Als een Rotssteen
Exodus 17:6
„Zie, Ik zal aldaar voor uw aangezicht op de rotssteen in Horeb staan; en gij zult op de rotssteen slaan, zo zal er water uitgaan, dat het volk drinke. Mozes nu deed alzo voor de ogen der oudsten van Israël.”
Een groot wonder was het dat zo’n Persoon, Die er als een Rotssteen uitzag, nochtans kon uitroepen: „Zo iemand dorst, die kome tot Mij en drinke” (Johannes 7:37). „Die wil, neme het water des levens om niet” (Openbaring 22:17).
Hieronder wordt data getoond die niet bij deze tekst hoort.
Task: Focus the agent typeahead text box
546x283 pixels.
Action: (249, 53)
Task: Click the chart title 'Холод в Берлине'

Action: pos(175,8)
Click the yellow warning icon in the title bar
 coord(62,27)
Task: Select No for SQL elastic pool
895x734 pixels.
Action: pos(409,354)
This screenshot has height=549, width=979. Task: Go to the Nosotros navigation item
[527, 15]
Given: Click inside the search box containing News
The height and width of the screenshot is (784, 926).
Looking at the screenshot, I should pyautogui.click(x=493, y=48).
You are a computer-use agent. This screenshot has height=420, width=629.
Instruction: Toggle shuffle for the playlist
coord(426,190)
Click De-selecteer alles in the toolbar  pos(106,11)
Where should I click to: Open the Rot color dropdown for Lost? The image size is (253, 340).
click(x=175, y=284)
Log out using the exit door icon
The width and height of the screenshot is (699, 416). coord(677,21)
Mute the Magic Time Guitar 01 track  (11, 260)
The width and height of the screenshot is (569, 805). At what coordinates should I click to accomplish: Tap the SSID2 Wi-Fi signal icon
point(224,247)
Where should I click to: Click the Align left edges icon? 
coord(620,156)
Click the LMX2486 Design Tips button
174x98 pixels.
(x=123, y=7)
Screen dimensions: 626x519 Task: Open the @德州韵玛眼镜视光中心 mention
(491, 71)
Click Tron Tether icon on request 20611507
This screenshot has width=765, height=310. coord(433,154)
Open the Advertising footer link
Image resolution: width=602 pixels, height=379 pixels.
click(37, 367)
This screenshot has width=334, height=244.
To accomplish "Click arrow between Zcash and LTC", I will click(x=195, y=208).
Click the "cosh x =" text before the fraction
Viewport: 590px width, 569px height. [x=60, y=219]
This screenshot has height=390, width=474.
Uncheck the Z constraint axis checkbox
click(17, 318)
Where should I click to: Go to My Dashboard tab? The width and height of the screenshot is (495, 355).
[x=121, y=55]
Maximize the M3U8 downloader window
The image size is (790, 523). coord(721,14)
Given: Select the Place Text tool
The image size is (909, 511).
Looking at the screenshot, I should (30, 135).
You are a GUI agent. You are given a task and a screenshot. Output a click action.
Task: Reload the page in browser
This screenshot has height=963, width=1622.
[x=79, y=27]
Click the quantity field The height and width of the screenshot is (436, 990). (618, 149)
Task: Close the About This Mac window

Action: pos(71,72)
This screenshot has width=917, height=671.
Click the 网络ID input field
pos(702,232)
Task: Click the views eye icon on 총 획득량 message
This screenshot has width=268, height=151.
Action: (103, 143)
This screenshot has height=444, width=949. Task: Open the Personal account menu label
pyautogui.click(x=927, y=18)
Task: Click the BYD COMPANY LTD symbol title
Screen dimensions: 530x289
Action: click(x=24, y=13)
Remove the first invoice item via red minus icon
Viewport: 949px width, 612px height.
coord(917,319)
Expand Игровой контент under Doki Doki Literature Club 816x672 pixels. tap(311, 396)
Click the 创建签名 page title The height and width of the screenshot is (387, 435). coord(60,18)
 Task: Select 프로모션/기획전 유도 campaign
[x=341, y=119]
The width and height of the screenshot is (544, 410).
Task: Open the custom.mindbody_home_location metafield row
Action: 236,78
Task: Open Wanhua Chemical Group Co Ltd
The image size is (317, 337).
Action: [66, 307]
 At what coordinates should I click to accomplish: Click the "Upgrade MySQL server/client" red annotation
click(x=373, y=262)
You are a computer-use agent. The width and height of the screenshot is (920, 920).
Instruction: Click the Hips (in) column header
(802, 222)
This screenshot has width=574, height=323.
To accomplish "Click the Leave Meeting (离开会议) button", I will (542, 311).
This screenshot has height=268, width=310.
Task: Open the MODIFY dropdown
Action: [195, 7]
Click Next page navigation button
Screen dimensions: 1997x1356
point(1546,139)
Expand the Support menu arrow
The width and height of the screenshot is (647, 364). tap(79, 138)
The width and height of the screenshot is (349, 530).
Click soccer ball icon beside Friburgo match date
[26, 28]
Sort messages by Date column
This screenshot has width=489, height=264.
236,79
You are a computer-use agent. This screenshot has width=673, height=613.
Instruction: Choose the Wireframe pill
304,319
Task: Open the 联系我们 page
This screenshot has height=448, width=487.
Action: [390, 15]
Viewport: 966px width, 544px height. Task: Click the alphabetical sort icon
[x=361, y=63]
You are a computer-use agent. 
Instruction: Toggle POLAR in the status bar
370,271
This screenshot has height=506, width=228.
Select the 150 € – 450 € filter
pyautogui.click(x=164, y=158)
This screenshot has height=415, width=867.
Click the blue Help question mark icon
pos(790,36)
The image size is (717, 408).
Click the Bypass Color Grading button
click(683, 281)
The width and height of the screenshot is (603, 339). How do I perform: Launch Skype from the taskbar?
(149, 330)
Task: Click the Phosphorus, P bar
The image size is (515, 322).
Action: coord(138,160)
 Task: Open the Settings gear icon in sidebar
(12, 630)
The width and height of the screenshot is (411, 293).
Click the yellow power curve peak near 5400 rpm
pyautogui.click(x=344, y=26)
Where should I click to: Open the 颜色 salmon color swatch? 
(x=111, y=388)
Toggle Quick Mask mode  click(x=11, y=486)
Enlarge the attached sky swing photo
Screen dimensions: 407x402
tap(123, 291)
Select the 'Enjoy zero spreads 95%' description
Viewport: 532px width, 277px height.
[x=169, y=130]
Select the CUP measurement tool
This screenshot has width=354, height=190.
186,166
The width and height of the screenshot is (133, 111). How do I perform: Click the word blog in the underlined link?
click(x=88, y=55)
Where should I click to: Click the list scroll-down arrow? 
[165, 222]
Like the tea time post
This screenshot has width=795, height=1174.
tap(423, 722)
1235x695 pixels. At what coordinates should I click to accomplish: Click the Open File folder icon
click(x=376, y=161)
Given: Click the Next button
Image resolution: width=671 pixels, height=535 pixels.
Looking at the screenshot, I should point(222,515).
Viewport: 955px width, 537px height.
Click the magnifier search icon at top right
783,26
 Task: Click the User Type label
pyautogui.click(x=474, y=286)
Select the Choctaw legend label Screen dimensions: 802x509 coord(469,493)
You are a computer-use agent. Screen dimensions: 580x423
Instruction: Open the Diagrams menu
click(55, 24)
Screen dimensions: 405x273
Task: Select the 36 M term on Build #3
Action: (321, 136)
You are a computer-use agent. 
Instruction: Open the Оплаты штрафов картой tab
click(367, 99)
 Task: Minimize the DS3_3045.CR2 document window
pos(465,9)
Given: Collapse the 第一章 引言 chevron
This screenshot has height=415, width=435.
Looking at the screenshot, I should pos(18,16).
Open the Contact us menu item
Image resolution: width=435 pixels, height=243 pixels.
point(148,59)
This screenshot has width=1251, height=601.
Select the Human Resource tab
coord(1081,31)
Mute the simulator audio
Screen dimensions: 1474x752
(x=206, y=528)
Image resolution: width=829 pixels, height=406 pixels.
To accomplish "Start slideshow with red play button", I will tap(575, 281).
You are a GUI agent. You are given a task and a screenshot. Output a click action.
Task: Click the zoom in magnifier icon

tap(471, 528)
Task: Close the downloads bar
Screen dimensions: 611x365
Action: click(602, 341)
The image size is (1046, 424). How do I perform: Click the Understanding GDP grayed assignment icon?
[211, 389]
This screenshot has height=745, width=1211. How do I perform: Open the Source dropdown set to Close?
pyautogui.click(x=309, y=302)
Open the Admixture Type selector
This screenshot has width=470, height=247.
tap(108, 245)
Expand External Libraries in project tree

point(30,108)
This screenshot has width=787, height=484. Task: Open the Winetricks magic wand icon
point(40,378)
Bij het eerste stuk zijn de volgende overeenkomsten tussen de geslagen rotssteen en de lijdende Jezus aan te merken: de rotssteen waaruit het water vloeien zou, werd aan Mozes door God Zelf aangewezen. Op dezelfde wijze is Christus door Zijn Vader voor de grondlegging der wereld tot een Middelaar van het menselijke geslacht en tot een Fontein der levende wateren verordineerd. Daarop is Hij aan Mozes en andere dienstknechten des Heeren door God geopenbaard.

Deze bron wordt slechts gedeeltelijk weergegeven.